Ricevo ancora molti messaggi da persone che ogni giorno mi dicono quanto Settimo Cielo sia stato importante per loro. Sono felice che questa gioia non gli sia stata tolta per via delle cose che sono successe a me nell’ultimo periodo. Il supporto dei fan della serie e del cast, sono ancora in contatto con due di loro, è stato davvero sorprendente. Mi hanno davvero sostenuto. In questo senso, mi sento veramente fortunato!

Come se questo non bastasse, l’attore prosegue dicendo che gli piacerebbe molto tornare su un set in quel di Hollywood ma escludiamo che sia il cinema che la tv siano pronti a riaccoglierlo a braccia aperte.
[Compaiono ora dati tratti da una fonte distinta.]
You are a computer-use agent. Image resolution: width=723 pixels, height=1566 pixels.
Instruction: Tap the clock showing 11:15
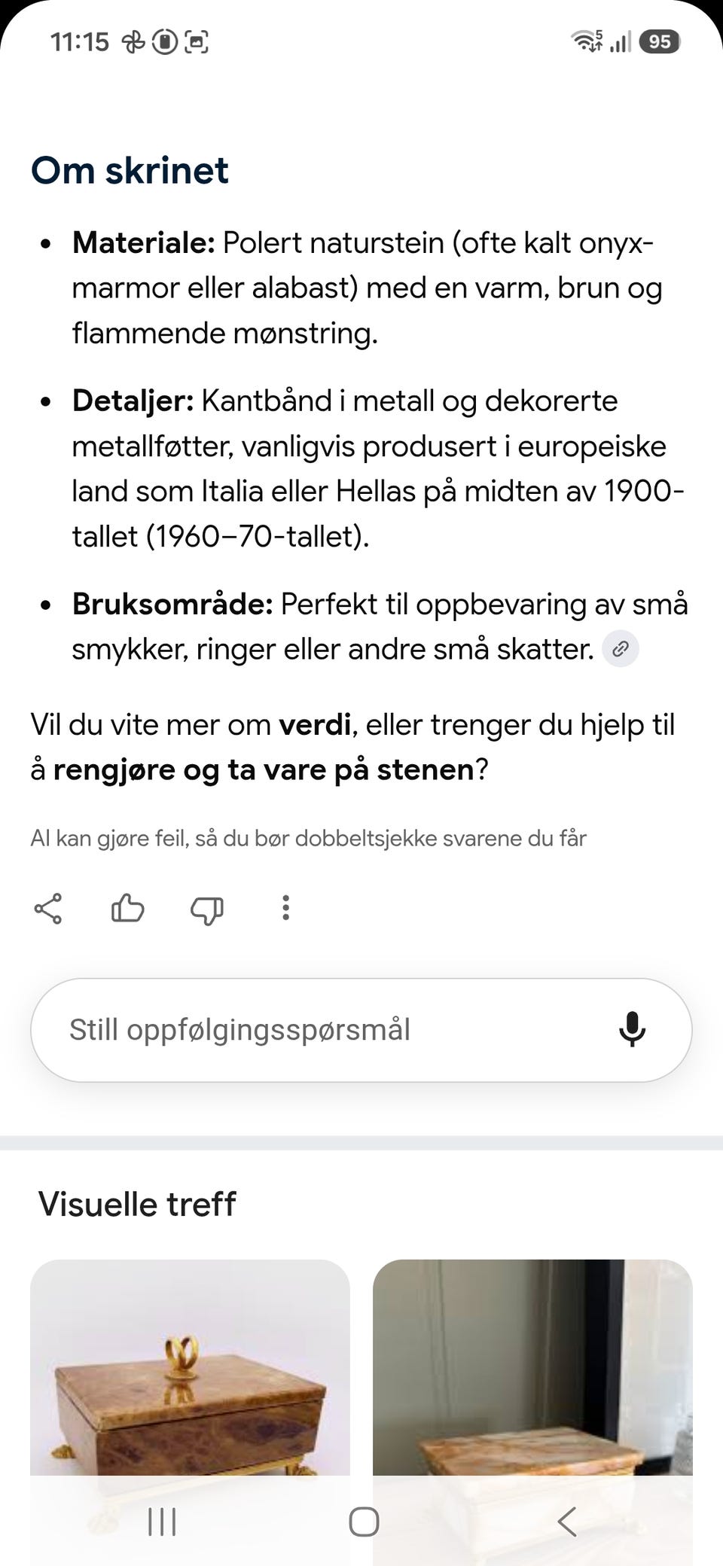pyautogui.click(x=80, y=41)
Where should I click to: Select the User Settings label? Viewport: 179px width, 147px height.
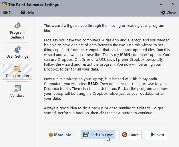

Anche perché le accuse a suo carico sono davvero pesanti, per quanto ormai lontane nel tempo. Questa la sua confessione:

Quarant’anni fa ho fatto un qualcosa di terribilmente sbagliato che mi rammarica profondamente. Ho lavorato per espiare i miei peccati, da allora. Ho deciso di affrontare questi problemi pubblicamente perché due mesi fa varie agenzie di stampa hanno pubblicato una registrazione fatta dalla mia allora moglie, Faye Grant, durante una seduta di terapia matrimoniale riservata nel gennaio del 2012. Questa sessione è stato registrato senza che il terapeuta o il sottoscritto ne fossimo a conoscenza. Nella registrazione ho descritto gli eventi che hanno avuto luogo 20, 32 e 40 anni fa. La pubblicazione della registrazione ha portato a ipotesi e allusioni su ciò che ho fatto che vanno ben oltre ciò che è effettivamente accaduto. Per quanto difficile sia, io voglio che la gente sappia la verità. Non ho più avuto impulsi in tal senso negli ultimi 20 anni, sono stato tormentato dal fatto di dover chiedere direttamente scusa alle vittime. Ho avuto l’opportunità di farlo con una delle donne 15 anni dopo. Le ho chiesto scusa e lei è stata straordinariamente gentile. Ma dopo aver capito nel corso della terapia che il mio essere diretto su tali questioni poteva effettivamente peggiorare le cose alle stesse donne, aprendo vecchie ferite, non ho affrontato le altre due, una delle quali ha 50 anni, l’altra circa 30.